Steady on sunshine, the Liberals in Canberra countered. Just six weeks later, Cadell, as one of the two Coalition members on the Senate Committee inquiring into McKim’s Bill, was saying: “It is not the view of Coalition Senators that the Bill should be passed.”
Sure enough, on 26 June, the Coalition joined with Labor in the Senate to knock off McKim’s bill.
Then, just six days later, Peter Dutton, David Littleproud and Shadow Treasurer Angus Taylor announced that the Nationals leader would himself introduce a private members bill that threatened the big supermarkets with break up if they misbehaved.
All about the politics
Neither McKim nor the Coalition seemed interested in waiting for what the ACCC might say in its enquiry into price gouging. Nor did they seem interested in what the Emerson Code of Conduct final report had to say about the worth of inserting break-up powers for supermarkets into the Consumer and Competition Act.
Emerson, a former Minister for Competition Policy and Consumer Affairs in the Rudd government, had made the following devastating comments about break-up powers applying to supermarkets on 24 June:
“The Review does not support a forced divestiture power to address market power issues in the supermarket industry…..If forced divestiture resulted in a supermarket selling some of its stores to another large incumbent supermarket chain, the result could easily be greater market concentration. If large incumbent supermarket chains were prohibited from buying the divested stores, that would leave only smaller supermarket chains and foreign supermarkets as potential buyers. Further, if these smaller chains were not interested or were not in a position to buy, these stores would be forced to close…..Advocates of forced divestiture laws for supermarkets argue that the threat of forced divestiture would be an effective deterrent to anti-competitive behaviour by supermarket chains. But the threat of forced divestiture would need to be credible to have this effect, and the problems outlined above would ensure it lacked credibility.”
Further to Emerson, each of the last three big reviews of competition law in Australia, in 1993 (Hilmer); in 2009 (Dawson); and in 2015 (Harper) rejected increased divestiture powers being introduced.
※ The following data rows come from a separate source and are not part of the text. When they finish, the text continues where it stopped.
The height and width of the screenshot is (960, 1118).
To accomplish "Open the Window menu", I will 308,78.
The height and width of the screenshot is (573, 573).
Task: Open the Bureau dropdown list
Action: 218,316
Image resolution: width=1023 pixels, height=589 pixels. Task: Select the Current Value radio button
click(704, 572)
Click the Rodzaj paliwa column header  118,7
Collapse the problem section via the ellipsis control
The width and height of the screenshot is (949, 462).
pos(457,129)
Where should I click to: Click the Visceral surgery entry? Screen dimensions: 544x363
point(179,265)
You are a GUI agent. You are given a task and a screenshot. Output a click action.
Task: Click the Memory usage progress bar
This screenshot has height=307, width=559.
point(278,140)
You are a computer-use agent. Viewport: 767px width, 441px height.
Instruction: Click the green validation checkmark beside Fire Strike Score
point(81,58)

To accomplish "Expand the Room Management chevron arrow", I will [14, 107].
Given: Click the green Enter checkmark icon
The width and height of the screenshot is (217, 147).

The current Chair of the ACCC, Gina Cass-Gottlieb, said on 4 April: “My priority is strengthening Australia’s merger laws and new powers to tackle unfair practices. We are not prioritising [break-up powers].”
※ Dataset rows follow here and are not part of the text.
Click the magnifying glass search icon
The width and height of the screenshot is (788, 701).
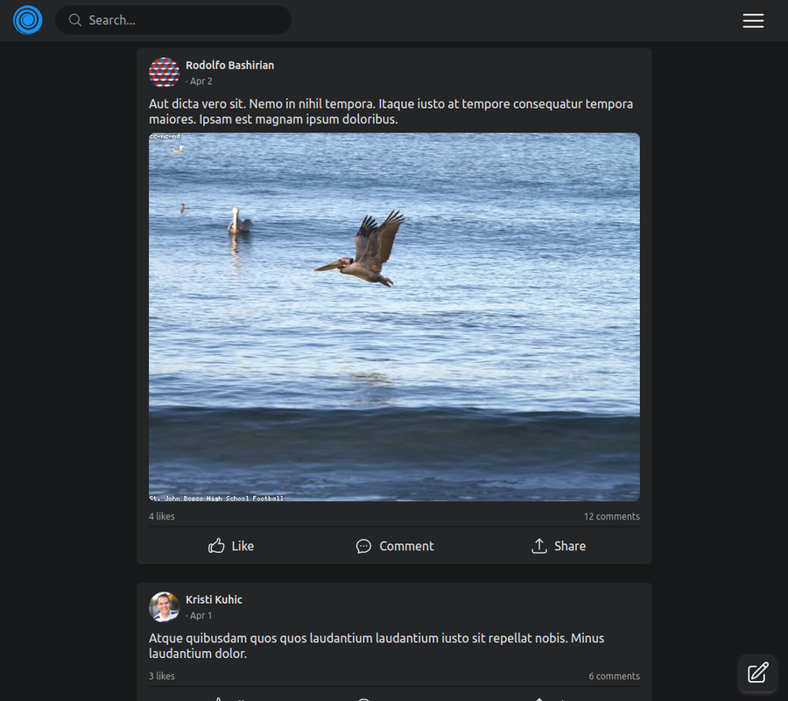tap(74, 19)
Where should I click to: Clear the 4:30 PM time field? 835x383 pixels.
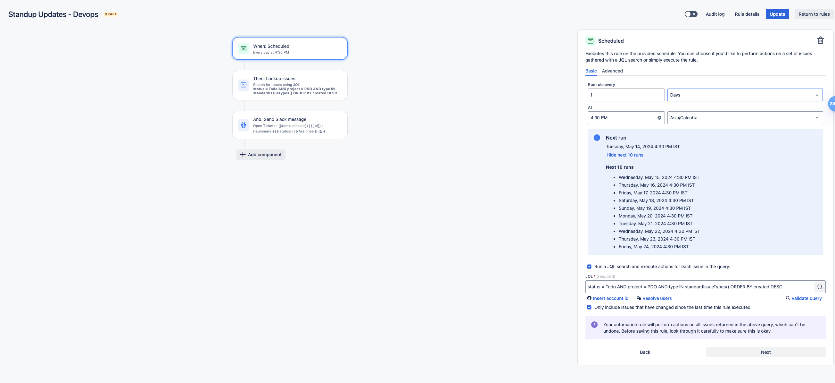pyautogui.click(x=659, y=118)
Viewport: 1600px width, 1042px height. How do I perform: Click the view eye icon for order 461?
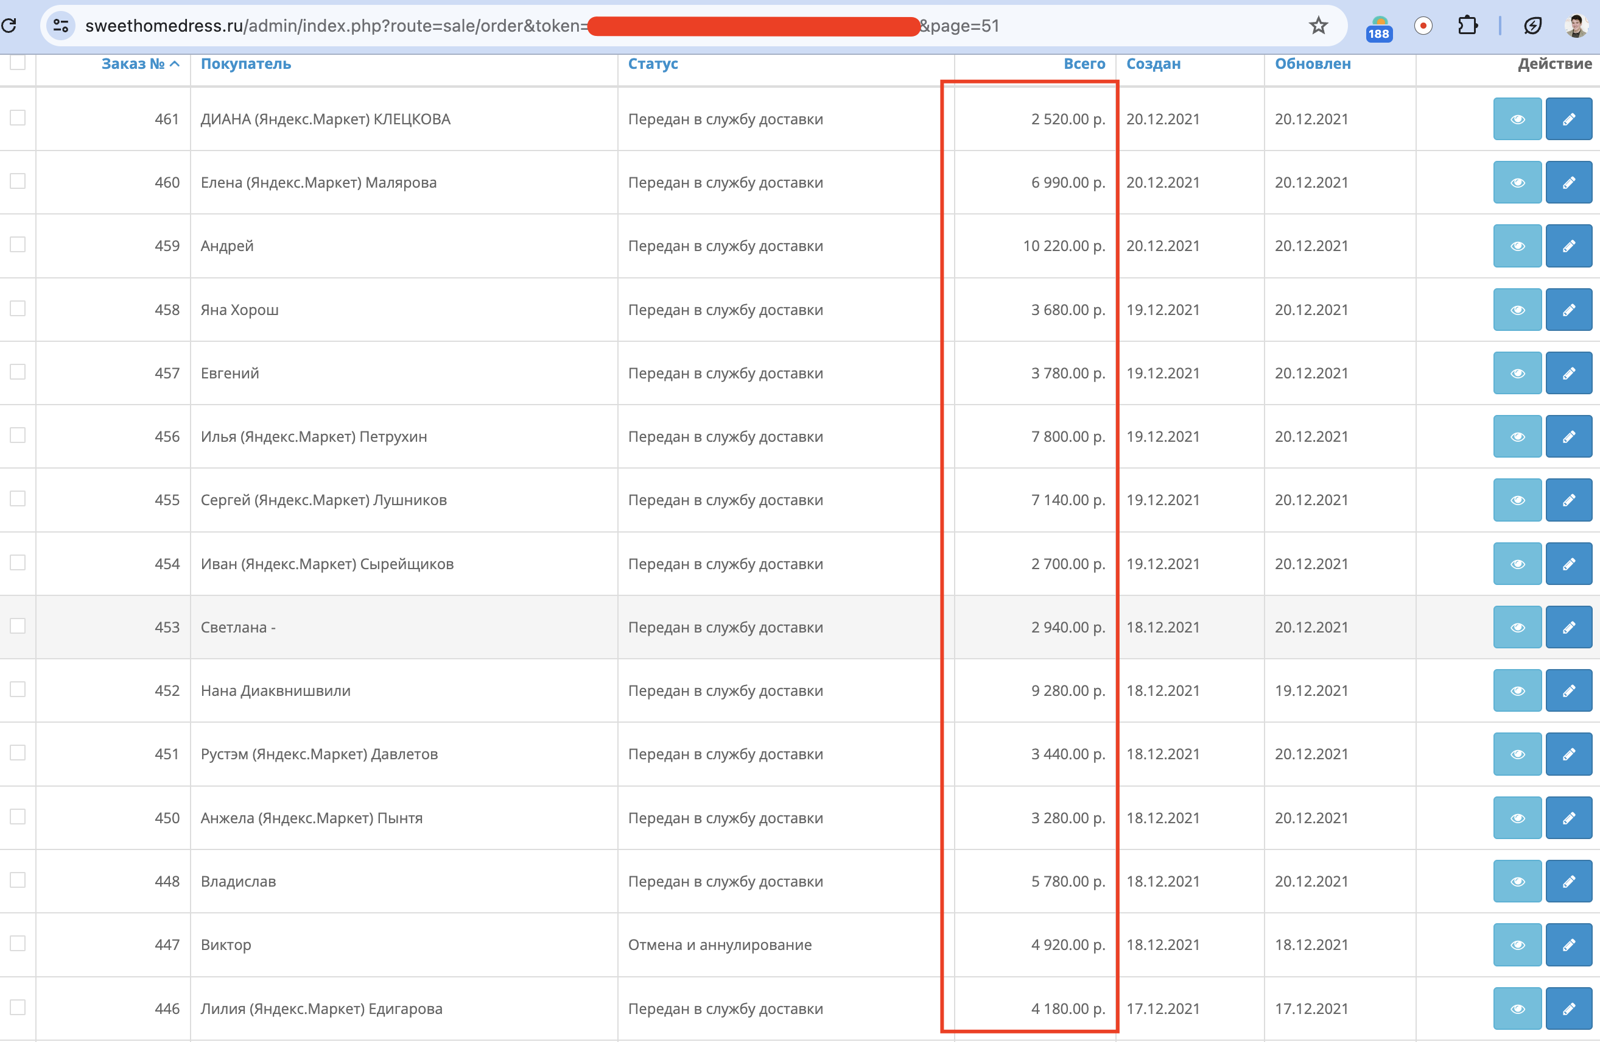pyautogui.click(x=1517, y=119)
In the meantime, the latest CPI release from the ABS, for the year to May 31, shows that while overall inflation spiked to 4%, the Woolies and Coles area of the figures, “Food and non-alcoholic beverages” showed an annual increase of 3.3%.
In effect, this major category of goods sold by the big supermarkets showed an annual price increase well below general inflation and wage increases.
Regulating for the wrong reasons
My argument is not that the big supermarkets do not need to be regulated and watched. Obviously, they have enormous influence on most of our lives.
But the processes the Federal Government, Opposition, and Greens have followed in trying to show how hairy-chested they are in chasing down a public bogey man each has tried to establish in the minds of consumers are ephemeral, inconsistent, and lacking credibility.
At the Coalition private members bill announcement on 2 July, great store was put on the fact that both the US and the UK have break-up powers in their competition law. No mention was made that neither New Zealand nor the European Union do.
Also, no one from the Greens, the Liberals, or the Nationals has yet said what Treasury advised in its briefing note on 15 April: that the last successful divestiture case in the US was in 1982 and in the UK in 2009.
Ian McGarrity is a freelance writer who formerly was the Executive Producer of ABC TV documentary and current affairs programs, and the first Head of SBS TV and later deputy to the Head of ABC TV. As nominee of the 7, 9 and 10 TV Networks he later became Chair of Digital Broadcasting Australia.